Given request: Reproduce verbatim the items beginning with the line containing "The height and width of the screenshot is (728, 925)." and continuing through the end of the items.

━━━ Data listing

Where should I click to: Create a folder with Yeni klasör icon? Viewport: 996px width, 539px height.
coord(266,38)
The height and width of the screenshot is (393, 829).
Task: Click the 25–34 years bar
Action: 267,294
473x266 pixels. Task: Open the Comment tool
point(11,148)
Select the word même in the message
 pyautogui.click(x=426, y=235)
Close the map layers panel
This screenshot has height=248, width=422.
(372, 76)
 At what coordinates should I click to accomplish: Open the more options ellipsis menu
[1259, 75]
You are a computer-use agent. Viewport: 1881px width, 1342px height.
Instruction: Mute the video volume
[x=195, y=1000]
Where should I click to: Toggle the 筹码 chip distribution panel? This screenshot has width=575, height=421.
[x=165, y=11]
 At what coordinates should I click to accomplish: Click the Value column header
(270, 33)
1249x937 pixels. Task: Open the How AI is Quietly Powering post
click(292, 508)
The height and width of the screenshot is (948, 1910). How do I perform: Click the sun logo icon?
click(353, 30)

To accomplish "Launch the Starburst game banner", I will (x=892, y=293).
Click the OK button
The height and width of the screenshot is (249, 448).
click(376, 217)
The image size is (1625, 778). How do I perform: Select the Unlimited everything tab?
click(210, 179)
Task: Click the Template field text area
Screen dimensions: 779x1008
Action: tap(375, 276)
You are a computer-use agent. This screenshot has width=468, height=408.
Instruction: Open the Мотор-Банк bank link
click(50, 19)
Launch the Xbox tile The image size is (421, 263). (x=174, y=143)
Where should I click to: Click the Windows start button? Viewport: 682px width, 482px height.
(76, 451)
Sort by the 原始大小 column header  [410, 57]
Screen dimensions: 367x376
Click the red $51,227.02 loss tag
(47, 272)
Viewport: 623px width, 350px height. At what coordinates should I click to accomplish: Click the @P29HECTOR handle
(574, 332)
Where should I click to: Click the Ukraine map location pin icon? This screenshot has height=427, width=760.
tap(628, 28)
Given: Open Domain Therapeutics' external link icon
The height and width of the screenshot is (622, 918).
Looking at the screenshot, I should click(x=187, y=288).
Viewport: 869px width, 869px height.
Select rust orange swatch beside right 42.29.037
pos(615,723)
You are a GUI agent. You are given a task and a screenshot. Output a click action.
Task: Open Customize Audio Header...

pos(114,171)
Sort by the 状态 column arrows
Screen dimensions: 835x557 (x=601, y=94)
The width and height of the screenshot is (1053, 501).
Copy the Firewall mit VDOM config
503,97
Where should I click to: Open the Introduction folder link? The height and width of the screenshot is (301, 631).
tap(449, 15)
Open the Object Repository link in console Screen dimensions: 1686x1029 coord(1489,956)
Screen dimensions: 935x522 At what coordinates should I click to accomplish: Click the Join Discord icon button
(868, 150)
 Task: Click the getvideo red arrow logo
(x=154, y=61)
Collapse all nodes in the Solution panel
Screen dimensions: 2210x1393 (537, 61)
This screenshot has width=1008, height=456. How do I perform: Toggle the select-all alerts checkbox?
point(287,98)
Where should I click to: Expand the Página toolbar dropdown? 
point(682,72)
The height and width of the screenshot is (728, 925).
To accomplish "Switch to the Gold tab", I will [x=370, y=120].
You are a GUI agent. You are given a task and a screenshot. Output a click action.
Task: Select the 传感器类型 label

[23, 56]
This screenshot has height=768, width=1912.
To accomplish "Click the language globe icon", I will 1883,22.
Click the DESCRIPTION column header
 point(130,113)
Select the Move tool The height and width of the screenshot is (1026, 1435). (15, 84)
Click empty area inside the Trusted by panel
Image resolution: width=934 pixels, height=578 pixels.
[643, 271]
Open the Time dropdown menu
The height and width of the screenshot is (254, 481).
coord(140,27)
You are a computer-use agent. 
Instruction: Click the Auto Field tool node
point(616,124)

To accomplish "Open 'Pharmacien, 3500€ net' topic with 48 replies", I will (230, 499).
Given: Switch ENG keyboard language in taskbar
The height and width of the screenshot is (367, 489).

━━━━━━

Response to the task:
The height and width of the screenshot is (728, 925).
To accomplish "Switch to the Gold tab", I will [x=370, y=120].
You are a GUI agent. You are given a task and a screenshot. Output a click action.
Task: Select the 传感器类型 label

[23, 56]
This screenshot has height=768, width=1912.
To accomplish "Click the language globe icon", I will 1883,22.
Click the DESCRIPTION column header
 point(130,113)
Select the Move tool The height and width of the screenshot is (1026, 1435). (15, 84)
Click empty area inside the Trusted by panel
Image resolution: width=934 pixels, height=578 pixels.
[643, 271]
Open the Time dropdown menu
The height and width of the screenshot is (254, 481).
coord(140,27)
You are a computer-use agent. 
Instruction: Click the Auto Field tool node
point(616,124)

To accomplish "Open 'Pharmacien, 3500€ net' topic with 48 replies", I will (230, 499).
Given: Switch ENG keyboard language in taskbar
The height and width of the screenshot is (367, 489).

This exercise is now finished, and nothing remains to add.